Les femmes et la moto

Laura Mingam

En 1947, plusieurs groupes de motards se réunissent à Hollister en Californie et provoquent une émeute qui attire l’attention des médias dans tout le pays. Cet événement violent marqua la conscience collective et contribua à construire l’image d’une culture motarde majoritairement masculine et violente. Au cours des décennies suivantes, la culture de la moto atteint un paroxysme de popularité tandis que les gangs de motards deviennent une réalité sociologique spécifique avec ses codes et ses valeurs. Ces groupes sont, de fait, gérés par des hommes. Les femmes sont présentes dans cet univers, mais demeurent à la périphérie ; leur place est problématique puisqu’elles font partie des gangs sans être autorisées à devenir des membres au même titre que les hommes. Cet état de fait paradoxal est le point de départ d’une réflexion sur les relations que les femmes entretiennent à l’objet moto et à l’univers motocycliste, et sur les représentations de ces relations à travers différents supports, notamment celui du cinéma. Cet article présente la place changeante des femmes dans le monde de la moto, de femmes de bikers à motardes à part entière, et la nécessité pour les femmes de se réapproprier leur image au sein d’une sous-culture motarde à forte dominante masculine.

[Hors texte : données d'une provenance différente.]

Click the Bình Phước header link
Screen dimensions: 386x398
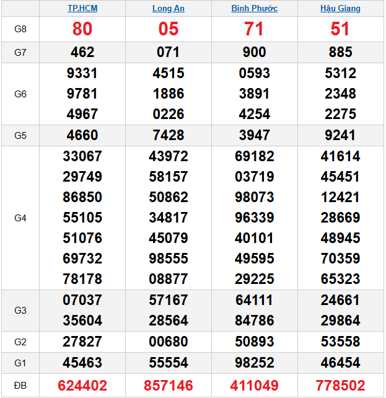[254, 9]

• Les femmes dans les gangs de motards : une réalité sociologique

Le phénomène des gangs est ancré historiquement dans la société américaine. Au sein des gangs de rue, qui ont précédé les gangs de motards, les femmes souffraient généralement d’une mauvaise réputation, puisqu’elles étaient considérées comme des individus déloyaux, souvent à l’origine d’affrontements entre gangs. Les gangs de motards qui se multiplient à partir des années 1960 conservent quelques similarités avec les gangs des décennies précédentes, mais définissent dans le même temps un nouveau fonctionnement, avec des valeurs et des modes de vie différents, notamment en ce qui concerne la place des femmes. En 1990, Colombus B. Hopper et Johnny Moore publient un article fondateur sur les femmes dans les gangs de motards hors-la-loi, d’après des études de terrain entamées dans les années 1970 *. Pour la première fois, cette étude s’intéresse au point de vue des femmes, cherchant à comprendre leurs origines, leurs motivations et leur rôle dans les gangs. Les auteurs révèlent que ces personnes sont, la plupart du temps, des femmes adultes, ayant coupé tout lien avec leur environnement familial, et qui acceptent de suivre un membre du gang. Elles partagent souvent avec les hommes la passion de la moto, et admirent le mode de vie audacieux des membres masculins. Néanmoins, dans ces milieux, les femmes sont réduites à un rôle peu enviable. Leur statut est vu comme inférieur à celui des hommes et elles sont considérées comme la propriété d’un motard en particulier, voire du gang tout entier. La présence des femmes est cependant nécessaire dans la mesure où elles garantissent un apport financier au groupe, le plus souvent en dansant dans des bars ou en se prostituant. Les femmes sont associées à des pratiques sexuelles violentes, qui existent moins comme des fins en elles-mêmes que comme des moyens, pour les membres, d’acquérir un certain statut aux yeux de leurs semblables.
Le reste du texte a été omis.